Task to carry out> Every record below should be transcribed exactly. Omit the images.
▬▬▬▬▬▬▬▬▬▬
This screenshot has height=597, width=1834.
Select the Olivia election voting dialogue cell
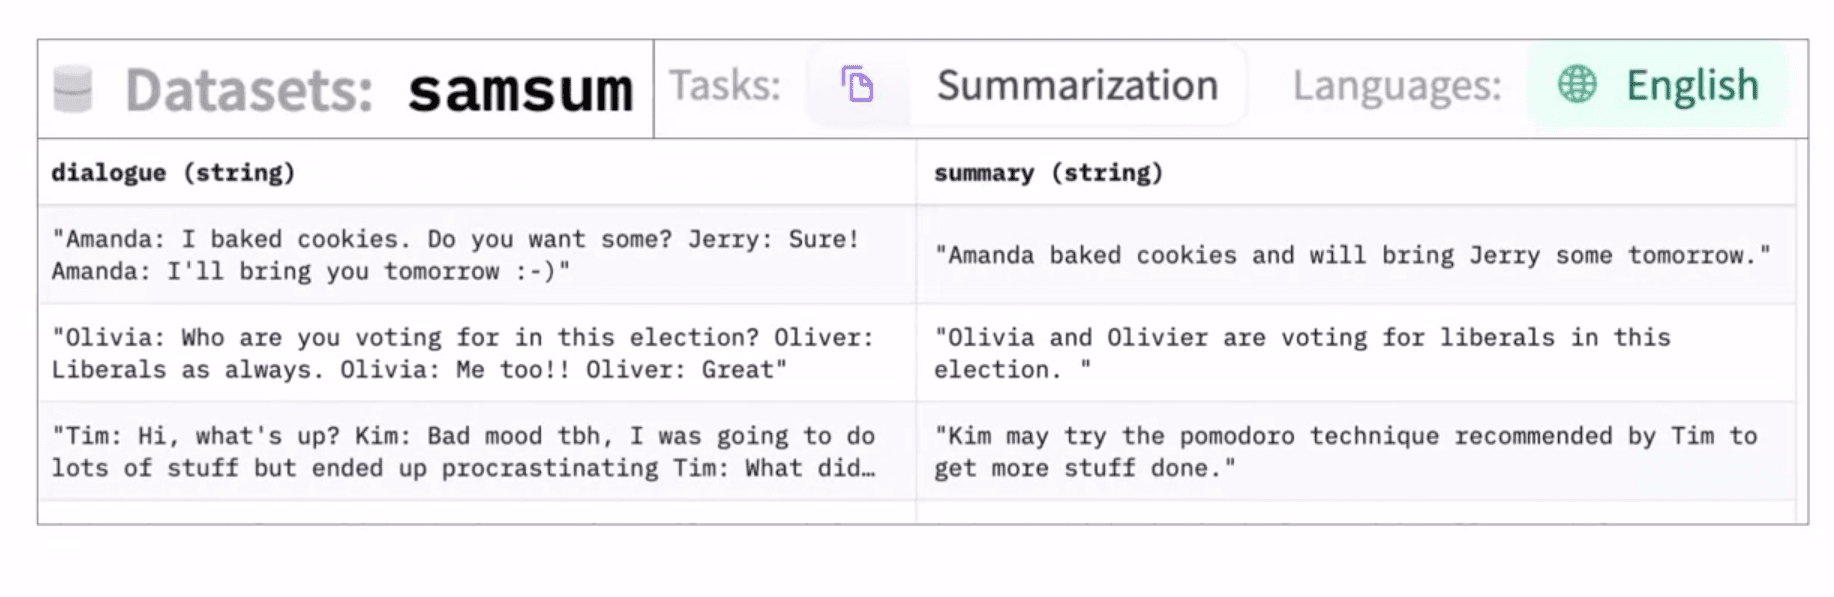(x=477, y=353)
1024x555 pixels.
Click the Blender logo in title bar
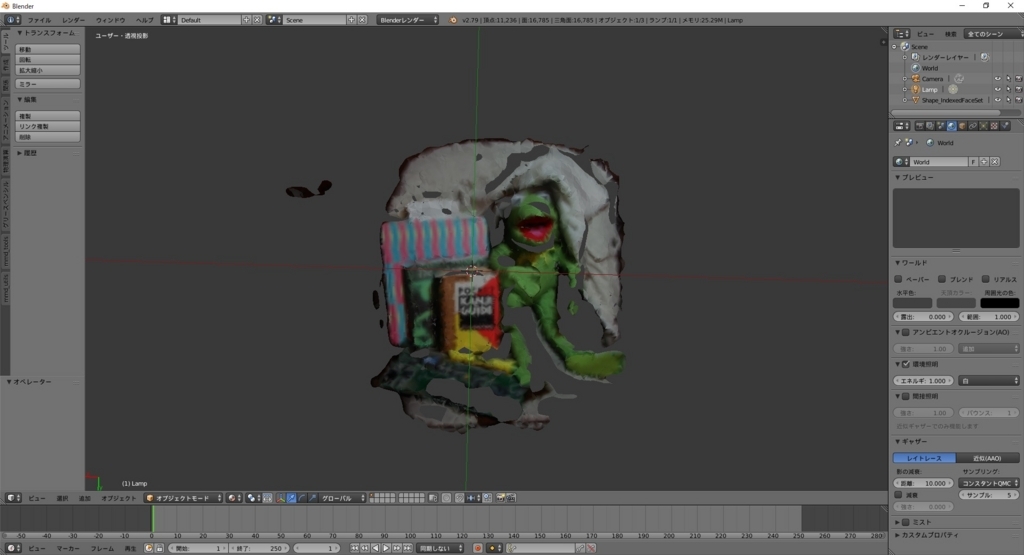[x=6, y=5]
▬▬▬▬▬▬▬▬▬▬
Response to this exercise>
This screenshot has height=597, width=1834.
Select the Olivia election voting dialogue cell
(x=477, y=353)
1024x555 pixels.
Click the Blender logo in title bar
[x=6, y=5]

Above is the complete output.